Además de evidenciarse el déficit de financiamiento, esta cifra revela serias deficiencias en la programación presupuestaria del Ministerio de Obras Públicas y en los mecanismos de seguimiento del Ministerio de Hacienda. No se deberían haber firmado contratos ni mucho menos iniciado obras sin que exista una proyección de largo plazo sobre los mecanismos de financiamiento que permitirán la conclusión de las mismas.
El segundo problema que se ve es el escaso valor público de muchas de las obras realizadas. Si faltan recursos no es porque no existen, sino porque se priorizan aquellas que por intereses particulares se decide por el financiamiento público.

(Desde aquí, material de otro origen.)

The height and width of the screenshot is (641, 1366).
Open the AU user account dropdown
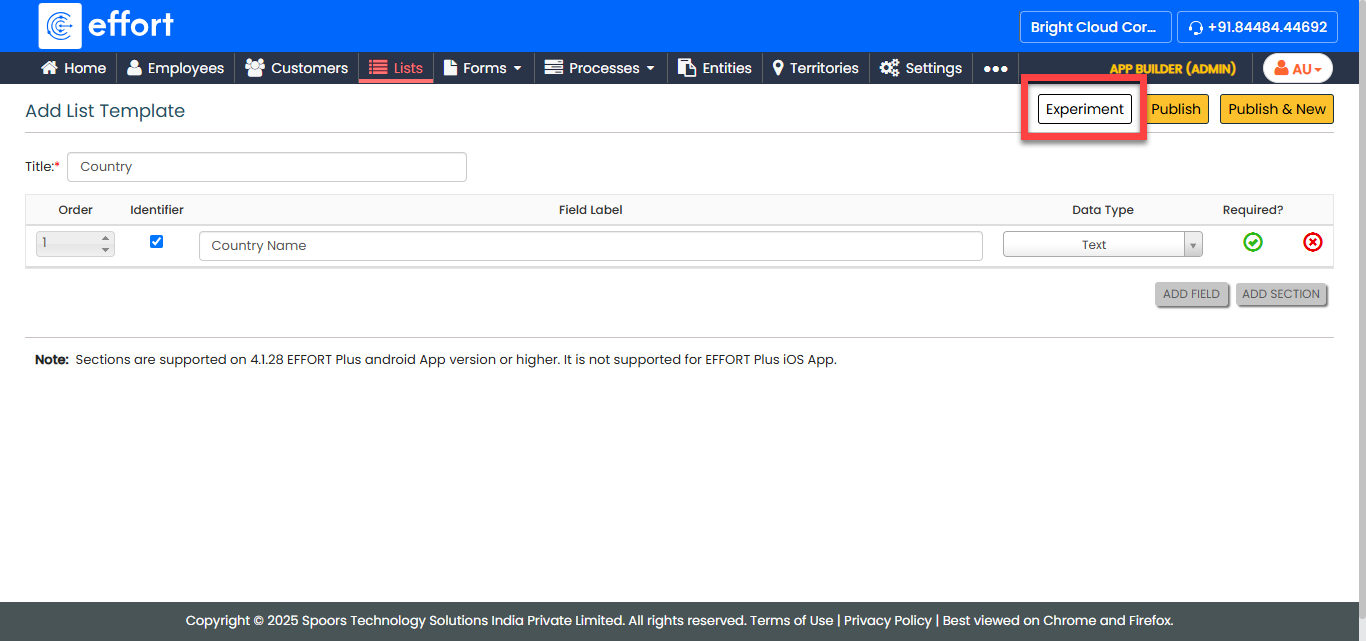tap(1297, 68)
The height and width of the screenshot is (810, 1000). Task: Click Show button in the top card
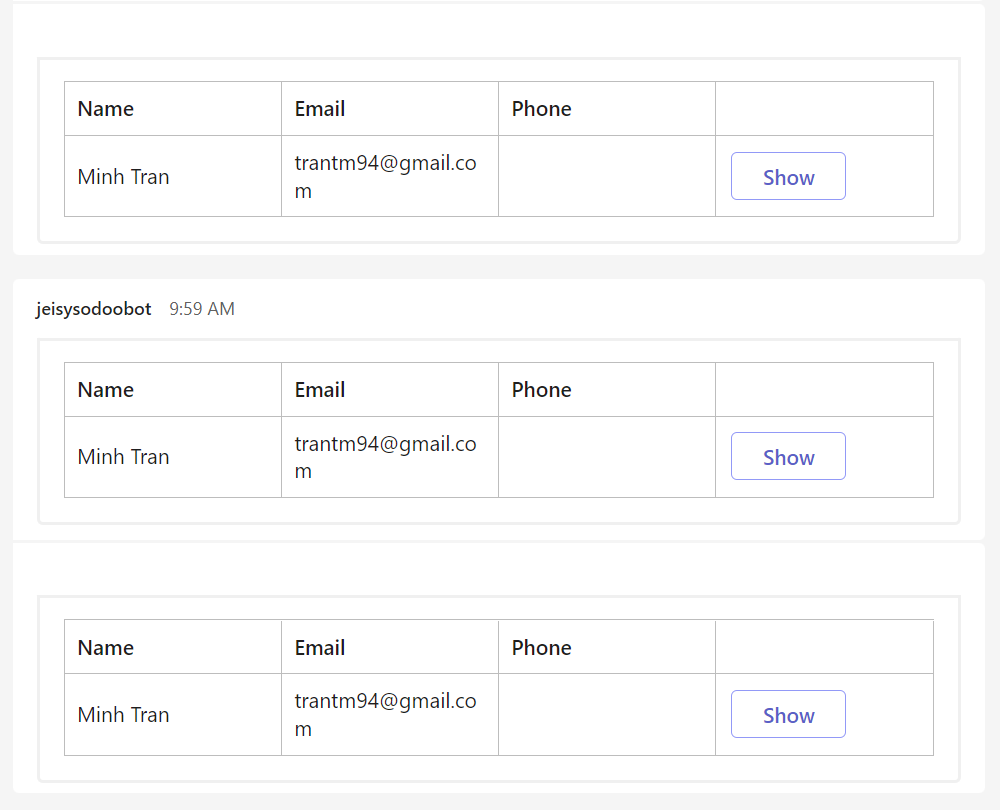[x=788, y=177]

El tercer problema es el exiguo retorno que está teniendo la infraestructura después de una década de financiamiento. Muchas de las obras de infraestructura deberían estar financiándose con los recursos tributarios derivados del crecimiento económico o del pago de peajes; sin embargo, ambas fuentes de recursos permanecen casi sin cambio.
Todos estos problemas están poniendo al financiamiento público en un espiral de endeudamiento cuyo impacto en la ciudadanía, en lugar de ser positivo como se había prometido para justificar las obras y la deuda, está siendo negativo si se consideran las restricciones presupuestarias que ya se empiezan a ver en inversiones que sí tienen efecto directo en la ciudadanía, como la salud, la educación, la protección social, la producción de alimentos o la vivienda.

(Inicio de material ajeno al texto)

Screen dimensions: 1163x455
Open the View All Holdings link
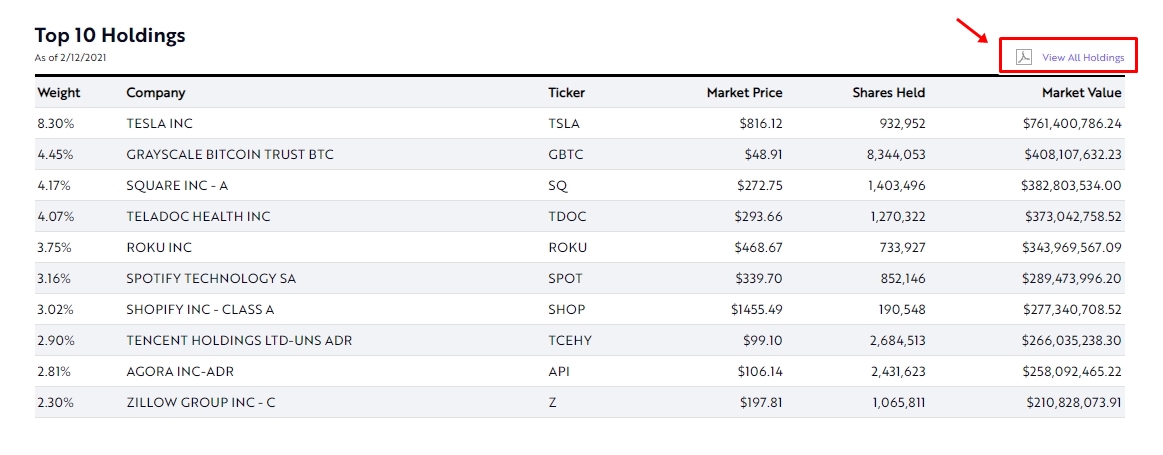pos(1083,58)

Ni hablar de ámbitos en los que el financiamiento es casi inexistente como el de la primera infancia, el cuidado de las personas mayores, la violencia contra las mujeres, la salud mental, las adicciones, la reforma del transporte público, la calidad de la educación o de la energía eléctrica.
Después de 10 años de inversión en infraestructura sin la debida planificación y selección de obras en función del bien común, estamos viendo los resultados. La situación empeora si se considera que dicha inversión se financió con deuda. La deuda hay que pagarla y la presión tributaria se mantiene invariable desde hace dos décadas a pesar del alto nivel de crecimiento económico y de que Paraguay pasó a ser un país de ingreso medio bajo a país de ingreso medio alto.
Estamos asumiendo peligrosamente que podemos mejorar nuestro nivel de infraestructura sin pagar los costos políticos ni económicos. Las dos últimas gestiones de gobierno han decidido inaugurar obras sin conflictuarse por los costos ni la equidad tanto en términos de a quién benefician como de quién pagará la cuenta.
En todos estos años hemos visto obras que debieron destruirse como el metrobús o innecesarias como la famosa pasarela, construcciones de dudoso valor público porque responden a intereses sectoriales o privados, problemas de diseño y sobrecostos. Los gobiernos buscan solo rédito político para la siguiente elección y los funcionarios públicos involucrados, sin carrera del servicio civil, permanecer independientemente de sus resultados.
Mientras, la ciudadanía que enfrenta el deterioro de sus niveles de vida inclusive antes de la pandemia, terminará pagando tarde o temprano las obras con sus impuestos. Es urgente que las autoridades fiscales evalúen la situación al margen de las presiones de sectores particulares y propongan un plan realista de manera a eliminar estas situaciones, que terminan teniendo soluciones de urgencia que solo agravan más el escenario a largo plazo.